◆ **Task 1**
In the R loops and functions text below, list every value printed in the output of the for loop that uses next.
◆ **Task 2**
Extend the R loops and functions text below, picking up after its final line.
─── Text passage ───
Repeat, Next, & Break
- Repeat is a function that basically initiate an infinite loop. These are not commonly used in statistics. The only way to exit a repeat loop is to call break.
min_value <- 1
max_value <- 500
repeat{ estimates <- computeEstimate()
if(abs(estimates - min_value)< max_value)
{ break
}else{ min_value <- estimates
}
}
I tried the above code but it didn’t converge. The complain was about not finding the function computeEstimate().
Next Loop It is used in any type of looping construct when we want to skip an iteration. I am going to create a that runs for 150 iterations, and pass a next statement to bypass certain cases:
for(i in 1:15){
if(i <= 11){ # I want to skip first 11 iterations
next # go to 12nd iteration
}
print(i-1)# and print i-1
}
[1] 11
[1] 12
[1] 13
[1] 14
Writing functions in R and using them to our analyses
Creating a function that calculates means of all the columns in a data table.
column_wise_mean <- function(m){
number_of_column <- ncol(m)#creating a vector that reads the columns in a data frame
calculated_means <- numeric(number_of_column)#creating an empty vector to store the calculated_means
for(i in 1:number_of_column){ #for 1 through the number of columns
calculated_means[i] <- mean(m[,i]) #calculates mean by columns in m
}
calculated_means #returns the calculated_mean
}
# Checking the function on the iris data set
column_wise_mean(airquality)
[1] NA NA 9.957516 77.882353 6.993464 15.803922
The results shows the mean of the last 4-columns and returns NA for the first two column. A further study of these columns show that there are multiple missing values in them.
Calculating columnwise Standard Deviation after getting rid of NAs
column_wise_sd <- function(n, removeNA = TRUE){
number_of_column <- ncol(n)
calculated_sd <- numeric(number_of_column)
for(i in 1:number_of_column){
calculated_sd[i] <- sd(n[,i], na.rm = removeNA)
}
calculated_sd
}
# Checking the function on the airquality data set
column_wise_sd(airquality)
─── Records supplied ───
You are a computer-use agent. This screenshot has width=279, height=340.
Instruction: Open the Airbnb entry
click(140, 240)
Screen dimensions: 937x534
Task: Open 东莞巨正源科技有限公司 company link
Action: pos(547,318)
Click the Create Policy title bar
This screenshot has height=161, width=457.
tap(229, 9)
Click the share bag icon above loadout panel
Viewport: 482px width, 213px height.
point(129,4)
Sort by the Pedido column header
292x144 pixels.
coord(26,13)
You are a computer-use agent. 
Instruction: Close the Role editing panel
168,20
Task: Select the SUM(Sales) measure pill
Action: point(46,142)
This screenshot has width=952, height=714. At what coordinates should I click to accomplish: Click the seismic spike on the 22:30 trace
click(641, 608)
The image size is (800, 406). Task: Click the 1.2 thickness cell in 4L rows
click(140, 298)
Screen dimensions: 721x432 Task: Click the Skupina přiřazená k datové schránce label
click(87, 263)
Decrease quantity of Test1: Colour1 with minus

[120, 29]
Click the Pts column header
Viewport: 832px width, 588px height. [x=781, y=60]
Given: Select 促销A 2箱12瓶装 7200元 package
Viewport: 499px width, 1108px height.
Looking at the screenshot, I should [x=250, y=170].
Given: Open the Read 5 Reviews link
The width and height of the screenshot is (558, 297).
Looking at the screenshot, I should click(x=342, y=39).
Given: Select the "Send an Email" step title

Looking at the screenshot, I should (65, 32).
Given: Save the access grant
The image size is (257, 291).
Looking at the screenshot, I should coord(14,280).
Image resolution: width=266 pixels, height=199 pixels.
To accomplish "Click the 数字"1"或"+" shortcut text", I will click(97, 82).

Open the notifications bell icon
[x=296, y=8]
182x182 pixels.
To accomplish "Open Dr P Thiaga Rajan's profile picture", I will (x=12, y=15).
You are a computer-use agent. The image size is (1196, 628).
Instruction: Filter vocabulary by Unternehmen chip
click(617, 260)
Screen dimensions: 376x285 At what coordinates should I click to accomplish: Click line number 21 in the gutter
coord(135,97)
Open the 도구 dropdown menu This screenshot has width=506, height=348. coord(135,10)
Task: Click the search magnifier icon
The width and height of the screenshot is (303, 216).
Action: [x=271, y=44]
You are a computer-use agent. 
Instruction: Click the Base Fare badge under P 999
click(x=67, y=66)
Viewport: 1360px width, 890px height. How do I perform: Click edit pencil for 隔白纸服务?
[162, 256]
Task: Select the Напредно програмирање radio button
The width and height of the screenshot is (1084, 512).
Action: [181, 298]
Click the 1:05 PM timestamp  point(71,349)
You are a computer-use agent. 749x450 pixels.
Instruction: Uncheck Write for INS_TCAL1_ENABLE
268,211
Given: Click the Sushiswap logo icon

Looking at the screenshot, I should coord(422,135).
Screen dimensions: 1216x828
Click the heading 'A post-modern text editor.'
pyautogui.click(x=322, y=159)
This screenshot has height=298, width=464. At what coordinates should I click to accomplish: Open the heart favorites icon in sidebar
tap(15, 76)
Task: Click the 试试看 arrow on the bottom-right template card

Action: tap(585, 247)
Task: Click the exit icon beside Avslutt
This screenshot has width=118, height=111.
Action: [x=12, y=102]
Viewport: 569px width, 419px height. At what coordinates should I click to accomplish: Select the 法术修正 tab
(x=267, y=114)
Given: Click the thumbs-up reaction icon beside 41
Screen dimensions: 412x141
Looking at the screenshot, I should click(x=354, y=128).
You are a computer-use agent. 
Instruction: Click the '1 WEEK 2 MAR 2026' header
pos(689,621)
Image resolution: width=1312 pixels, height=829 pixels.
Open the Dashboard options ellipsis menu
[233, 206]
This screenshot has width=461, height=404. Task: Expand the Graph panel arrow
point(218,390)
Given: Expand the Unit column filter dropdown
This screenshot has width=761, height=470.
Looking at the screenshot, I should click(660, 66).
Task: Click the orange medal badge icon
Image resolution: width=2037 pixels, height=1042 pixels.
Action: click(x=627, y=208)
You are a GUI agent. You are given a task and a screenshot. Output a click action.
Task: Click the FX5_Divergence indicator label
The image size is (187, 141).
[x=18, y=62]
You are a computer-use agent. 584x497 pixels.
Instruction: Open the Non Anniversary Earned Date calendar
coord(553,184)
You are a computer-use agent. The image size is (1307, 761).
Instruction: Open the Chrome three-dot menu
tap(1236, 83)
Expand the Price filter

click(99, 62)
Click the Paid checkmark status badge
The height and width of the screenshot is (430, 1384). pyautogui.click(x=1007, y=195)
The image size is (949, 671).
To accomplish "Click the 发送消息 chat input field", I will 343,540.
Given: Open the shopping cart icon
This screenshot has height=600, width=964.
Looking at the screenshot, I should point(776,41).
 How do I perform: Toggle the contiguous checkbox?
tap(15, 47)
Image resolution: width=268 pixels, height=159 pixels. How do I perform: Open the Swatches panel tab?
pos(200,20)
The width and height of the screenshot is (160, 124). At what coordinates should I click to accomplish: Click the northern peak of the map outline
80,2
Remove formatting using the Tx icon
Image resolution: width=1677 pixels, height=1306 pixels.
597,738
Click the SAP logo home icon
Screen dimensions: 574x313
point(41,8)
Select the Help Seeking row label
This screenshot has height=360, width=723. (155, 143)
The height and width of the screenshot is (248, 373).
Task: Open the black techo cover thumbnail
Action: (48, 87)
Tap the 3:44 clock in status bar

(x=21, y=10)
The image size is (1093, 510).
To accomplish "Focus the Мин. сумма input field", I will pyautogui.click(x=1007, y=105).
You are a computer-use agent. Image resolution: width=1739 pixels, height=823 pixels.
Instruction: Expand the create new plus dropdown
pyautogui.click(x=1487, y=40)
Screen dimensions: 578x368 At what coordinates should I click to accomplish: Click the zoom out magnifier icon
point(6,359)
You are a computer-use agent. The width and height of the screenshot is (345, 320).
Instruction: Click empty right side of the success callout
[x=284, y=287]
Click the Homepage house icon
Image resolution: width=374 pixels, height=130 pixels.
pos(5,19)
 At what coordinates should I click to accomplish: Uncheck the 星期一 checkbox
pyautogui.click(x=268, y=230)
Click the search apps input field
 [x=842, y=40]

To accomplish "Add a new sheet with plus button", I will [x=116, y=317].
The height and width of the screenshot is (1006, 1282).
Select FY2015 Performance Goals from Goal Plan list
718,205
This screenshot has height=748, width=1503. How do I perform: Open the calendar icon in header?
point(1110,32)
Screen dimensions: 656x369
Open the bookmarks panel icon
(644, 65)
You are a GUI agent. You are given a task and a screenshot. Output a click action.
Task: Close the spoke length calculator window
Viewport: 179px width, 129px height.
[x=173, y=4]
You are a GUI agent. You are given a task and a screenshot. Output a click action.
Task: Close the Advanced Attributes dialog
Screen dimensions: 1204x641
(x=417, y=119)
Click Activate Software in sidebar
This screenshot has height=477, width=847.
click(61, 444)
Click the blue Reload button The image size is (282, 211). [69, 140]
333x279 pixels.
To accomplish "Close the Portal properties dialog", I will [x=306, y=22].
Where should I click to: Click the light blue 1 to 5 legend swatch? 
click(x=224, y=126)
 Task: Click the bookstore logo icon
───
◆ **Task output 1**
11, 12, 13, 14

◆ **Task output 2**
[1] 32.987885 90.058422 3.523001 9.465270 1.416522 8.864520
Once omitted the Missing Values from the calculations, I was able to calculte standard deviation for all the columns in the airquality dataset.
The “…” Arguemnt in R
The … argument indicates a variable number of arguments that are usually passed on to other functions. It is often used when extending another function and we don’t want to copy the entire argument list of the original function. For example:
plot_line <- function(calculated_mean, calculated_sd, type = "l",...){
plot(calculated_mean, calculated_sd, type = type, ...)
}
#Search Process in R if we accidentally create generic function named as the global function already exists in the stat package, e.g., mean
search()
[1] ".GlobalEnv" "package:stats" "package:graphics"
[4] "package:grDevices" "package:utils" "package:datasets"
[7] "package:methods" "Autoloads" "package:base"
Scoping in R
The concept of scope in any programming language is a code chunk dedicated to a variable so that it can be called and refrenced when needed. There are two basic concepts of scoping in R, i.e., lexical (aka. statistical) and dynamic. R uses lexical scoping. For example if we use natural logarithm (ln) of a number R searches it for the environment where the function was defined and made available on the Global environment. Dynamic scoping on the other hand uses the most recent values assigned to a variable.
# Function within a function
raised_power <- function(x){ #takes the value of x
p_wer <- function(y){ #takes the value of y
y^x #raises y to the power of x
}
p_wer
}
# Creating other functions in relation to the raise_power
square_function <- raised_power(2)
cube_function <- raised_power(3)
quad_function <- raised_power(4)
# Testing my work the base of 2
square_function(2)
[1] 4
cube_function(2)
[1] 8
quad_function(2)
[1] 16
# Testing my work the base of 10
square_function(10)
[1] 100
cube_function(10)
[1] 1000
quad_function(10)
[1] 10000
Checking the Function Environment (Function Disection)
Now, lets check how the above functions work:
# The Square Function
ls(environment(square_function))
[1] "p_wer" "x"
get("x", environment(square_function))
[1] 2
# The Cube Function
ls(environment(cube_function))
[1] "p_wer" "x"
get("x", environment(cube_function))
[1] 3
# The Quad Function
ls(environment(quad_function))
[1] "p_wer" "x"
get("x", environment(quad_function))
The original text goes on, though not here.